◆ WORK TASK ◆
Whatever pictures appear, omit them, and repeat the data below exactly.

◆ DATA FOR THIS TASK ◆
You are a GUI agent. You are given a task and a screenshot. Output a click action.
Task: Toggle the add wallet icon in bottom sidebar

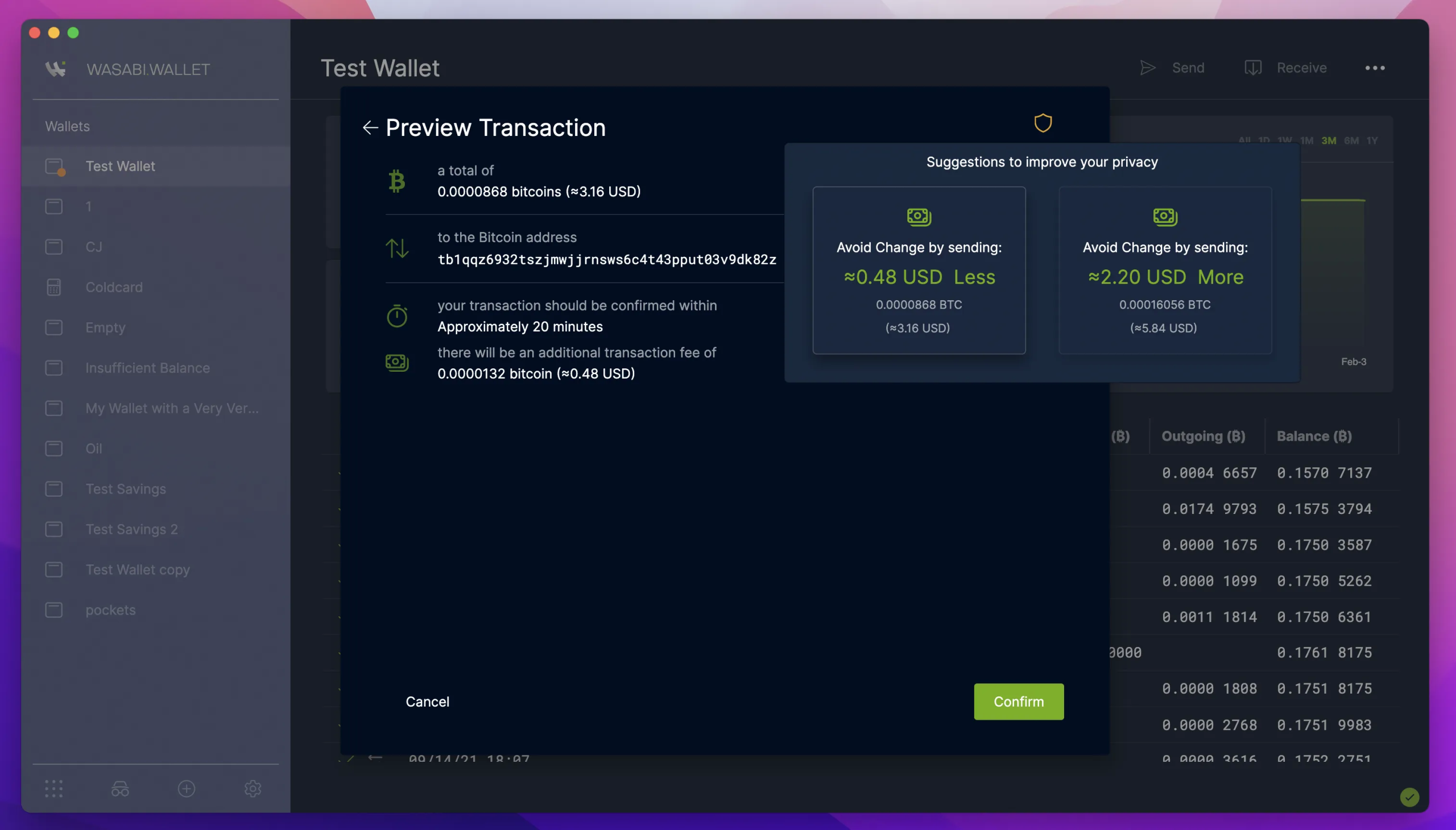pos(186,788)
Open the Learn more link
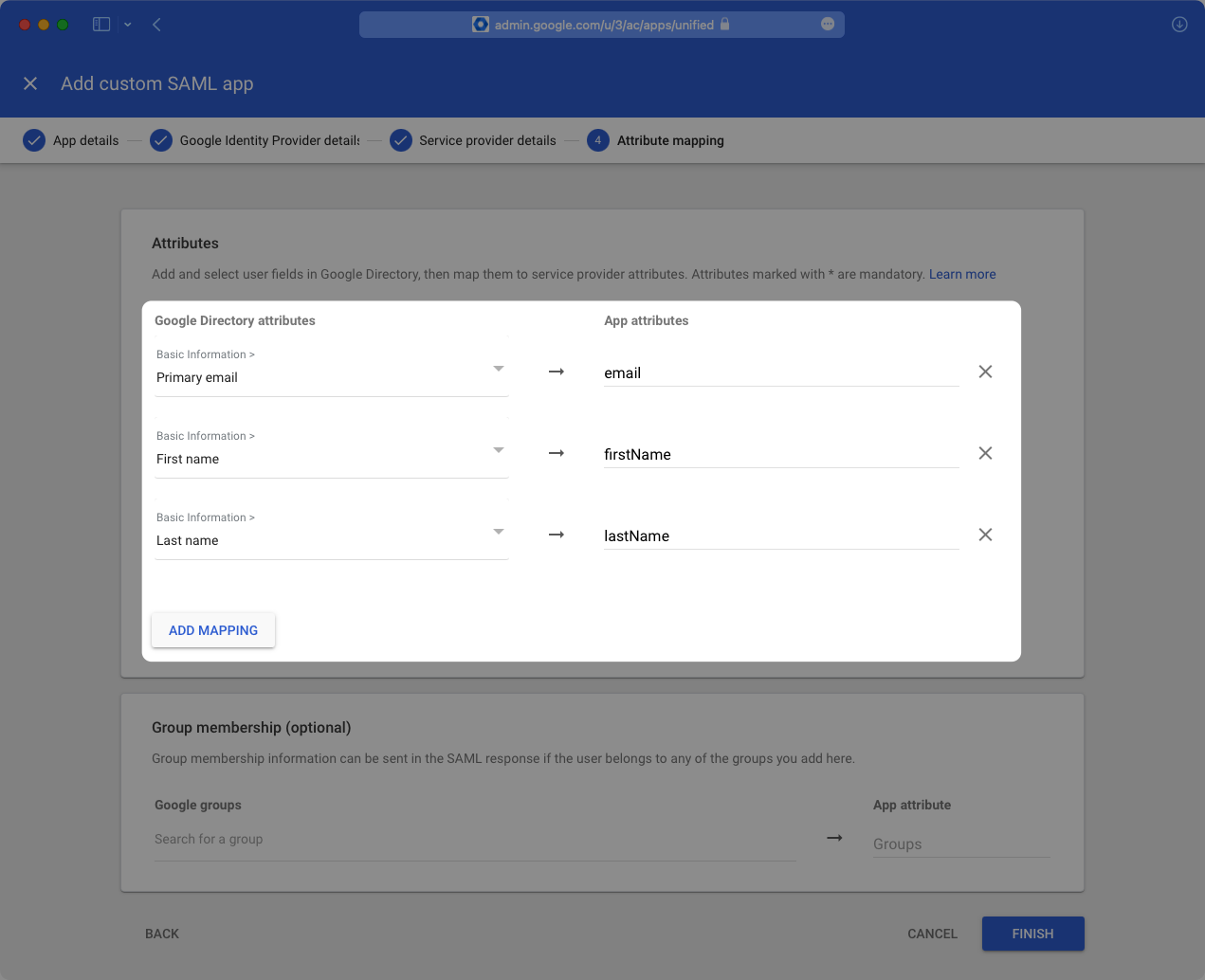The image size is (1205, 980). pyautogui.click(x=961, y=274)
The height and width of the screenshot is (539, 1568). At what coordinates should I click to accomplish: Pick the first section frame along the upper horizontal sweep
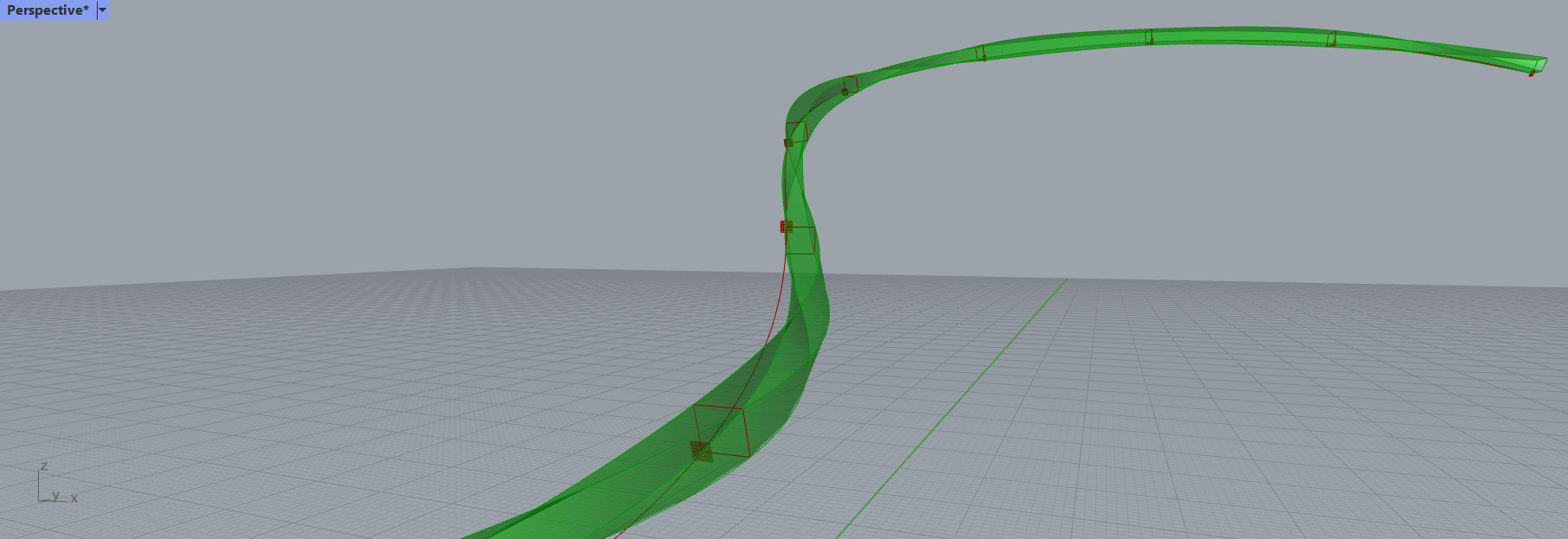pyautogui.click(x=980, y=54)
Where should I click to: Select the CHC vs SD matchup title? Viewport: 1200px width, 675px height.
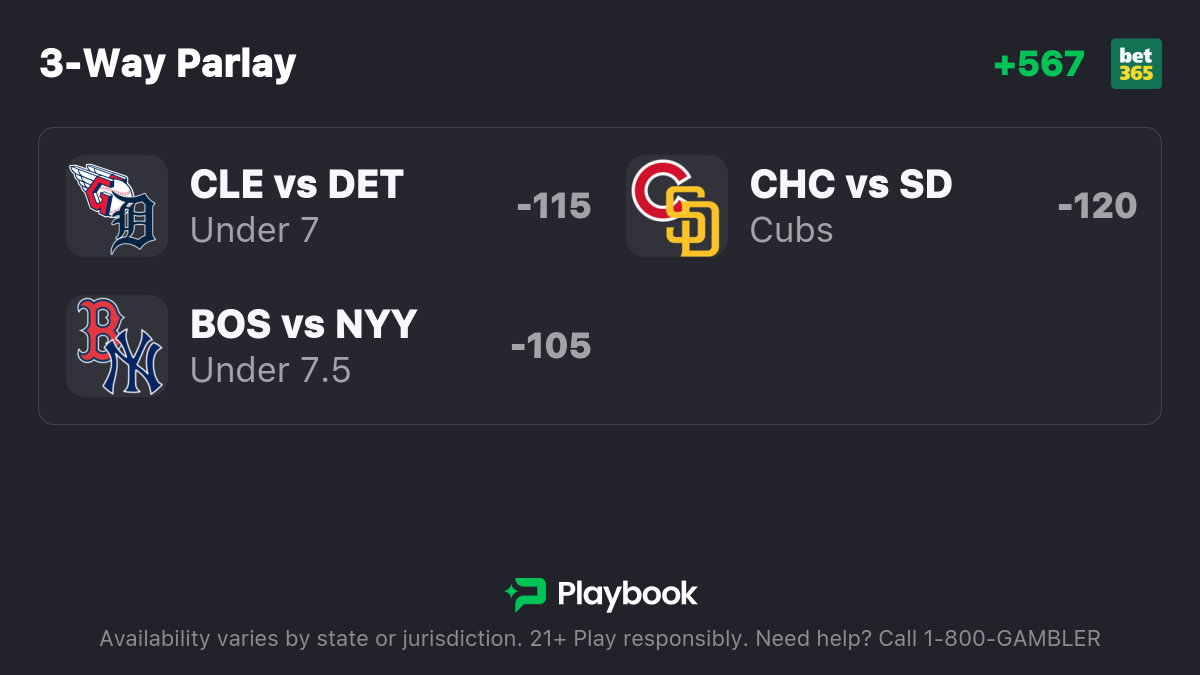pos(850,185)
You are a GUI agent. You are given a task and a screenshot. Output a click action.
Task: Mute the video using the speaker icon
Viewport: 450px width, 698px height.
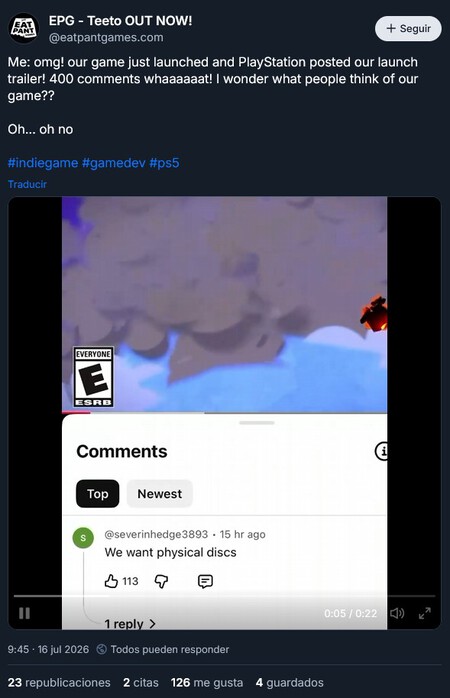[397, 613]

◆ FINAL ANSWER ◆
You are a GUI agent. You are given a task and a screenshot. Output a click action.
Task: Toggle the add wallet icon in bottom sidebar

pos(186,788)
Open the Learn more link
The image size is (1205, 980). pyautogui.click(x=961, y=274)
The height and width of the screenshot is (539, 1568). At what coordinates should I click to accomplish: Pick the first section frame along the upper horizontal sweep
pyautogui.click(x=980, y=54)
Where should I click to: Select the CHC vs SD matchup title? Viewport: 1200px width, 675px height.
pos(850,185)
You are a GUI agent. You are given a task and a screenshot. Output a click action.
Task: Mute the video using the speaker icon
Viewport: 450px width, 698px height.
[397, 613]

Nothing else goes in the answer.